[Problem]:
Copy, from the entries below, each line where the word "section" can be found.

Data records
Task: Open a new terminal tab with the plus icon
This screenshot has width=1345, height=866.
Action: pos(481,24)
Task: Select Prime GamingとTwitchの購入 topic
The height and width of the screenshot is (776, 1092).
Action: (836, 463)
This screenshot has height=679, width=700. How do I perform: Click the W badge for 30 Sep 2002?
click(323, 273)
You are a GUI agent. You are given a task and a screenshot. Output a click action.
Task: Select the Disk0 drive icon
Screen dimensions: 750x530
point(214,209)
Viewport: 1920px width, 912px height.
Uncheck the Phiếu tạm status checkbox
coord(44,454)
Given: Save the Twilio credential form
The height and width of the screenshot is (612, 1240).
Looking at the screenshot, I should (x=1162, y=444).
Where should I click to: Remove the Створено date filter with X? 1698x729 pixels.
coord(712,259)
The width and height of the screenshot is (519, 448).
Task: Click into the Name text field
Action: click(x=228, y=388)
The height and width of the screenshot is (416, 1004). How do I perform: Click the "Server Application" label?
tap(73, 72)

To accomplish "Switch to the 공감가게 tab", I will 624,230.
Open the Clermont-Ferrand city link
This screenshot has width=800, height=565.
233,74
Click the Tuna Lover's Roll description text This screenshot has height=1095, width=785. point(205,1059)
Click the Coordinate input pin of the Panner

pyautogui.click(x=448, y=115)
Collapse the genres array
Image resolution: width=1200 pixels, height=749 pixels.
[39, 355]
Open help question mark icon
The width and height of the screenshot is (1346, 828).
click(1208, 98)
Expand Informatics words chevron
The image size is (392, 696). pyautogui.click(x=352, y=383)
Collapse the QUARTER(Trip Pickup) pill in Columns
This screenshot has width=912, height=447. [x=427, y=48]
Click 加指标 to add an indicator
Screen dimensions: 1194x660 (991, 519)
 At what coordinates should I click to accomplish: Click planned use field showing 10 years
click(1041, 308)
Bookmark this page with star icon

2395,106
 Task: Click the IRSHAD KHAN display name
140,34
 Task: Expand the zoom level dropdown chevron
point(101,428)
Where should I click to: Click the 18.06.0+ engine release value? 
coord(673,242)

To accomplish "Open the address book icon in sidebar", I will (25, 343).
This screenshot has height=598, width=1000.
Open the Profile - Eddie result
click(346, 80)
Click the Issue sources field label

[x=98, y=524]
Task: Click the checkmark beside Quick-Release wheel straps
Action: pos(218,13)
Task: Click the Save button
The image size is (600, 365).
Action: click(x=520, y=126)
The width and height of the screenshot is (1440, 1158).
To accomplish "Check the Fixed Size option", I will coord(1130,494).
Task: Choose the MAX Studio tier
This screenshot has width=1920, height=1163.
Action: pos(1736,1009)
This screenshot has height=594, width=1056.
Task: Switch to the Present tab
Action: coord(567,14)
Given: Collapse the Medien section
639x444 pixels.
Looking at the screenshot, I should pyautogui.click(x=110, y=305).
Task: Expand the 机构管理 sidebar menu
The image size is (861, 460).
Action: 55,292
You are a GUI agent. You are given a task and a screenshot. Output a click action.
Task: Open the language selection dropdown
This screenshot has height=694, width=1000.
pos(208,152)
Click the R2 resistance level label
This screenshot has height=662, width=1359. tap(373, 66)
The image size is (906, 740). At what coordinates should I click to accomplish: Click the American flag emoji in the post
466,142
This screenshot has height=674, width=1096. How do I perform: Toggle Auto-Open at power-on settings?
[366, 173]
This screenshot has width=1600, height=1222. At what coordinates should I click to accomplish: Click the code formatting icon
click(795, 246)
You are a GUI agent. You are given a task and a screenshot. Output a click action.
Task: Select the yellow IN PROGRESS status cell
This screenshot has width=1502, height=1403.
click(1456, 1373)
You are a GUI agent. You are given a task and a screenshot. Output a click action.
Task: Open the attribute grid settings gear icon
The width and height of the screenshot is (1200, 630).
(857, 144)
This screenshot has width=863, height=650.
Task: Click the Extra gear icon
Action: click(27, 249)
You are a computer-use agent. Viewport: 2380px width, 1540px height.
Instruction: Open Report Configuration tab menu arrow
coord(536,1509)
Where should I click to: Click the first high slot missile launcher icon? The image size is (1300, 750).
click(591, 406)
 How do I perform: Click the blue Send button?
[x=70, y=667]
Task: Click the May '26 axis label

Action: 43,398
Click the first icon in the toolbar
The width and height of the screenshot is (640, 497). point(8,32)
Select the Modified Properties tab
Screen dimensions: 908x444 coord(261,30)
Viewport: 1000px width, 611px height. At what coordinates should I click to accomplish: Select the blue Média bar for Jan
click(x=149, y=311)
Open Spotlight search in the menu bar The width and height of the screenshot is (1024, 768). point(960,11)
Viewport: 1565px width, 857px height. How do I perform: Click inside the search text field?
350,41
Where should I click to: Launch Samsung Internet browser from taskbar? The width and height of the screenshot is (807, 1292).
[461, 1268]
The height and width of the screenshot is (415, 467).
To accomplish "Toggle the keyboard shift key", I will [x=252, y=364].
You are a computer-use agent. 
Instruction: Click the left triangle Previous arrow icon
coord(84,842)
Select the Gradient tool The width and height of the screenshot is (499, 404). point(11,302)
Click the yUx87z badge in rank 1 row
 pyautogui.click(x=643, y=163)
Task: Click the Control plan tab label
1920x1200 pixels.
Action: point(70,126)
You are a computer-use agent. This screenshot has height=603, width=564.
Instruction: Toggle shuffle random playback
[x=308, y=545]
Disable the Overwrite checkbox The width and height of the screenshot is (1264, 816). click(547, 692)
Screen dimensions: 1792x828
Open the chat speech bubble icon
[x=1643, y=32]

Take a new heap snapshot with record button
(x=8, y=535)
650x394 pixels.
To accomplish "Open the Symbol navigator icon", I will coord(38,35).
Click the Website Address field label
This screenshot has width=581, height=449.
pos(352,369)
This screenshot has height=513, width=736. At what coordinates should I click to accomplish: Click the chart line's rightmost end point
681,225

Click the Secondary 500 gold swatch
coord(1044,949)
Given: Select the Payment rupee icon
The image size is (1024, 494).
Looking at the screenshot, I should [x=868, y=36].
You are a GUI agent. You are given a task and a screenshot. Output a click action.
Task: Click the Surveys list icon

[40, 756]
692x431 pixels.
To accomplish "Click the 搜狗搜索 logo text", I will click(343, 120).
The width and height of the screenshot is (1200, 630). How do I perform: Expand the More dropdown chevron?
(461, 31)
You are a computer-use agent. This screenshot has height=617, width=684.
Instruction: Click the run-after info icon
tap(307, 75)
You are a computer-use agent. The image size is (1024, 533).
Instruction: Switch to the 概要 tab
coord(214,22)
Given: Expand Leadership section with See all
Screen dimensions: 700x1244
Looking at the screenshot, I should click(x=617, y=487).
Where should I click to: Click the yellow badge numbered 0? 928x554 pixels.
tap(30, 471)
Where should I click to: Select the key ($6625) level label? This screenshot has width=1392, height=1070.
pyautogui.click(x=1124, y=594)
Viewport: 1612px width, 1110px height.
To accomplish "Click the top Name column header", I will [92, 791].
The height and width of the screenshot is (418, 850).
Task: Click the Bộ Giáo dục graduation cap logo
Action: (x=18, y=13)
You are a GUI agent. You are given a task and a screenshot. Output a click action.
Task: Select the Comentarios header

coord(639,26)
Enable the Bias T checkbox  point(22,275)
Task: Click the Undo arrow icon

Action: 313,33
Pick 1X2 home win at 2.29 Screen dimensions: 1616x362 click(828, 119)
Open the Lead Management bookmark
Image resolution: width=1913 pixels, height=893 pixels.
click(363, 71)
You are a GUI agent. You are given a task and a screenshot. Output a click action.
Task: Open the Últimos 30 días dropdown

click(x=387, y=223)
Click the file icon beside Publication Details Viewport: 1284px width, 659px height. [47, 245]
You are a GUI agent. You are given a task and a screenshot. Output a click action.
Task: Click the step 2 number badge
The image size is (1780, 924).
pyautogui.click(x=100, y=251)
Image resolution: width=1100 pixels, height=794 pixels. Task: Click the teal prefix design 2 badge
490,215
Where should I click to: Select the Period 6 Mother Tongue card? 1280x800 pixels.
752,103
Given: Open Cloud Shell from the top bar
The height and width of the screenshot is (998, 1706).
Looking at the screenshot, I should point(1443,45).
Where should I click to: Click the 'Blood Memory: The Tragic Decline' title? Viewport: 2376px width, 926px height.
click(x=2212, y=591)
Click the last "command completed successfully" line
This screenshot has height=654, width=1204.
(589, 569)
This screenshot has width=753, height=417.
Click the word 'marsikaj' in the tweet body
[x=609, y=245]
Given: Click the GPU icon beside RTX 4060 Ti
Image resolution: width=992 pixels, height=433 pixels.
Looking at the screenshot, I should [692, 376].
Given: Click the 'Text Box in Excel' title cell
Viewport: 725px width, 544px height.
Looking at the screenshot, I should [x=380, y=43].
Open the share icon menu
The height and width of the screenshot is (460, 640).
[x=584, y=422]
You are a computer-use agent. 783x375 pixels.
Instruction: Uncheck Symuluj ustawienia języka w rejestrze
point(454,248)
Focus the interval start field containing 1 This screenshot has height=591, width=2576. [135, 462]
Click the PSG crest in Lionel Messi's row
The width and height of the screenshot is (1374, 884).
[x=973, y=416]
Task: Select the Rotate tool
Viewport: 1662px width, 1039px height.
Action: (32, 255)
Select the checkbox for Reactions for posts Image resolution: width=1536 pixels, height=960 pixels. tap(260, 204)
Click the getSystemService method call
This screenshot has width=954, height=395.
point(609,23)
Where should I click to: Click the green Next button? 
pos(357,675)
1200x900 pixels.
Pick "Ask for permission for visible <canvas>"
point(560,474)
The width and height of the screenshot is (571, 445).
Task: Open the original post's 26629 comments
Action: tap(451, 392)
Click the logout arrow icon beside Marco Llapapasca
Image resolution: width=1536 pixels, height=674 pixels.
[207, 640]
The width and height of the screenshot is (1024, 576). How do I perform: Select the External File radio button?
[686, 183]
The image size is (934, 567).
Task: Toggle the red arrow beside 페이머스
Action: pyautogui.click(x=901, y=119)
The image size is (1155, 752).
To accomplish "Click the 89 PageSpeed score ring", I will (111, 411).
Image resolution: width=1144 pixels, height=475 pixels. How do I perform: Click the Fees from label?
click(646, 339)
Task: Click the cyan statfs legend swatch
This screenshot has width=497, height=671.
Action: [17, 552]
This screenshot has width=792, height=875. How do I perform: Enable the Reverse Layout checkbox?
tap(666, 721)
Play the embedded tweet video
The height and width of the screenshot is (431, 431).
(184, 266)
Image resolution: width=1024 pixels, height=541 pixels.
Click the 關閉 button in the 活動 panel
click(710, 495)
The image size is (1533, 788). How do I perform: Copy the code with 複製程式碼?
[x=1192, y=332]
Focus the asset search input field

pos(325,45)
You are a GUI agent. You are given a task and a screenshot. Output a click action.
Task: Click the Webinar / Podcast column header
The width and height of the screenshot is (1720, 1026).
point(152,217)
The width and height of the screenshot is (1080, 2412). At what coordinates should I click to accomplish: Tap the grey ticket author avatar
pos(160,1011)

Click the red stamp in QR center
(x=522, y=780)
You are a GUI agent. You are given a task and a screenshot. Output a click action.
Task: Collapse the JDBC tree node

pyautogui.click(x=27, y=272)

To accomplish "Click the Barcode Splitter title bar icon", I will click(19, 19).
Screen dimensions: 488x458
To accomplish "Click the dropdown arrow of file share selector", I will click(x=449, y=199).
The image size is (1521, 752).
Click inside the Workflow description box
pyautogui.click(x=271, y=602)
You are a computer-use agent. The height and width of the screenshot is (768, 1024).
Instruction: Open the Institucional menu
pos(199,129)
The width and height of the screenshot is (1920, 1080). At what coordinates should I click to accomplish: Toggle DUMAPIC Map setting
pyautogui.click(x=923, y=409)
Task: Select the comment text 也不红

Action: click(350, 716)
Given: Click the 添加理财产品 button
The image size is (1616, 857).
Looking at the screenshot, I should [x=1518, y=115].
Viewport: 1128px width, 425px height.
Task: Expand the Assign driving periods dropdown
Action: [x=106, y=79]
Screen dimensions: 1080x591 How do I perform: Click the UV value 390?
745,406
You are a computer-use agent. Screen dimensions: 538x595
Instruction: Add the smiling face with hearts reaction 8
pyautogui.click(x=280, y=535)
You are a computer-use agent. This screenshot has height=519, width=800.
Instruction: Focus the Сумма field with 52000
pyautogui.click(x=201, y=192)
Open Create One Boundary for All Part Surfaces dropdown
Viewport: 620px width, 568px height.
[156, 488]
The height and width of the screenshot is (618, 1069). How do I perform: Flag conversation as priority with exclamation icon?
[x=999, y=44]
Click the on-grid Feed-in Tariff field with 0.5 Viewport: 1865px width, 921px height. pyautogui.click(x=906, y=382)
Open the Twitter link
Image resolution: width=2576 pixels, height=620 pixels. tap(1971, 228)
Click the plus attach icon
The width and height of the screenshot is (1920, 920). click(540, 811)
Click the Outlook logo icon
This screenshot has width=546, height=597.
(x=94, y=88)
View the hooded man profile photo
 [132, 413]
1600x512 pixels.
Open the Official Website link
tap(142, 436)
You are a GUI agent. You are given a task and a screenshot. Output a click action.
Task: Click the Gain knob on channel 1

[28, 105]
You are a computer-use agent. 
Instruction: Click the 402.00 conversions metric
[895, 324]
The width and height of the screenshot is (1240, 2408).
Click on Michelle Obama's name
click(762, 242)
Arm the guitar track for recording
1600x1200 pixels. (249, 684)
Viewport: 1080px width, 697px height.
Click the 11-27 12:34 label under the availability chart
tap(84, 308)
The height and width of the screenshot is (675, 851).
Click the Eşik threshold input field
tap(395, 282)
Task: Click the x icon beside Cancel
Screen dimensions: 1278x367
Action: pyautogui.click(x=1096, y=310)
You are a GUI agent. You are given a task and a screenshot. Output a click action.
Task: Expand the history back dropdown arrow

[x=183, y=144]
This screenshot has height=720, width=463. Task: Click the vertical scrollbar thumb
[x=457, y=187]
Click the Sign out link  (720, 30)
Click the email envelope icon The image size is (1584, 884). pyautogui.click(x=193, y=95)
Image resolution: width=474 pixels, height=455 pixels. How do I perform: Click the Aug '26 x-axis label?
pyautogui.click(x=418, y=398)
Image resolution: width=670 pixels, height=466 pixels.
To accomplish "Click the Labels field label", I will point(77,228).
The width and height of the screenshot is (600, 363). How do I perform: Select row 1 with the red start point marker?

[Solution to this task]:
Given: Collapse the Medien section
Given: Expand Leadership section with See all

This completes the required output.